* _Exercise instructions_
What lines of the listing below contain the word "TURLARI"? Copy each of them out.

* _Available records_
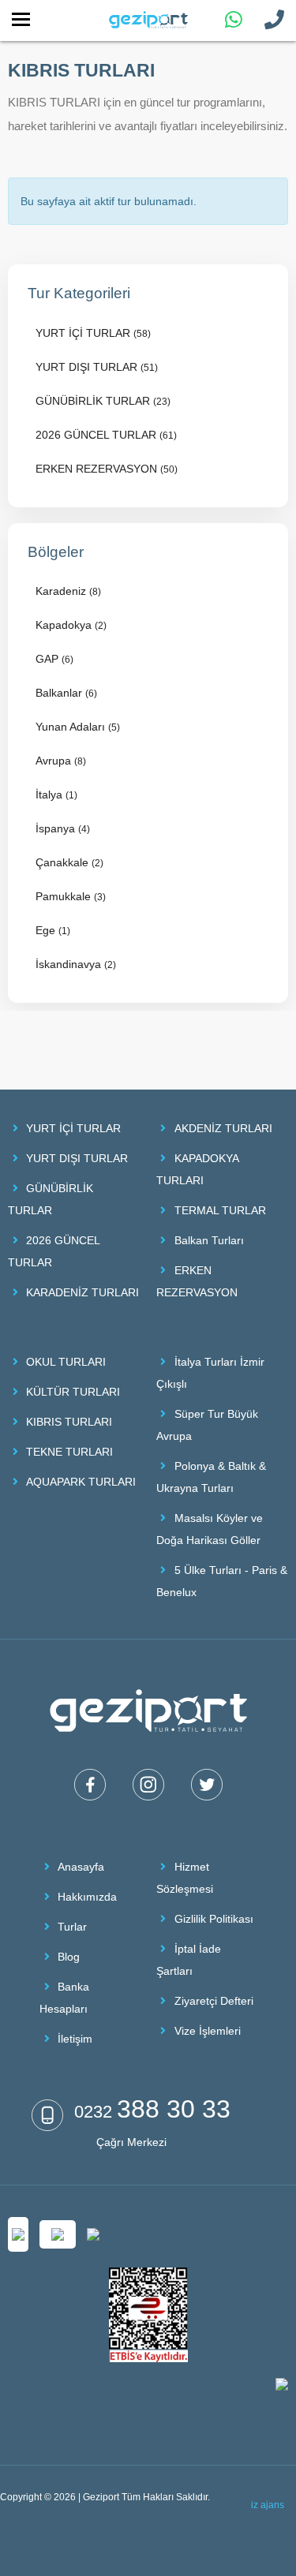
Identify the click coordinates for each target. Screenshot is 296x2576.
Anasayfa (81, 1866)
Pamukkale (71, 896)
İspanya (63, 828)
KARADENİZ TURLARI (82, 1292)
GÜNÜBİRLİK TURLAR (103, 400)
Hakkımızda (87, 1896)
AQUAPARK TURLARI (81, 1481)
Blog (69, 1956)
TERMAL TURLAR (220, 1210)
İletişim (75, 2038)
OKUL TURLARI (66, 1361)
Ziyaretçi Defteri (213, 2001)
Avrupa (61, 760)
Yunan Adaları (78, 726)
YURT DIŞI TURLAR (97, 367)
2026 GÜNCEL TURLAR (106, 434)
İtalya (56, 794)
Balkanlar (66, 692)
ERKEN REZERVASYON (107, 468)
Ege (53, 930)
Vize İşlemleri (207, 2031)
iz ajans (267, 2505)
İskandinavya (76, 964)
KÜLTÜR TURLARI (73, 1391)
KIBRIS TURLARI (69, 1421)
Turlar (72, 1926)
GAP (54, 658)
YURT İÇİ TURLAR (93, 333)
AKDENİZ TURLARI (223, 1128)
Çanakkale (69, 862)
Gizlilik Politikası (213, 1918)
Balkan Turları (209, 1240)
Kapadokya (71, 625)
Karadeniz (68, 591)
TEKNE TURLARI (69, 1451)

* _Answer box_
KARADENİZ TURLARI (82, 1292)
AQUAPARK TURLARI (81, 1481)
OKUL TURLARI (66, 1361)
KÜLTÜR TURLARI (73, 1391)
KIBRIS TURLARI (69, 1421)
AKDENİZ TURLARI (223, 1128)
TEKNE TURLARI (69, 1451)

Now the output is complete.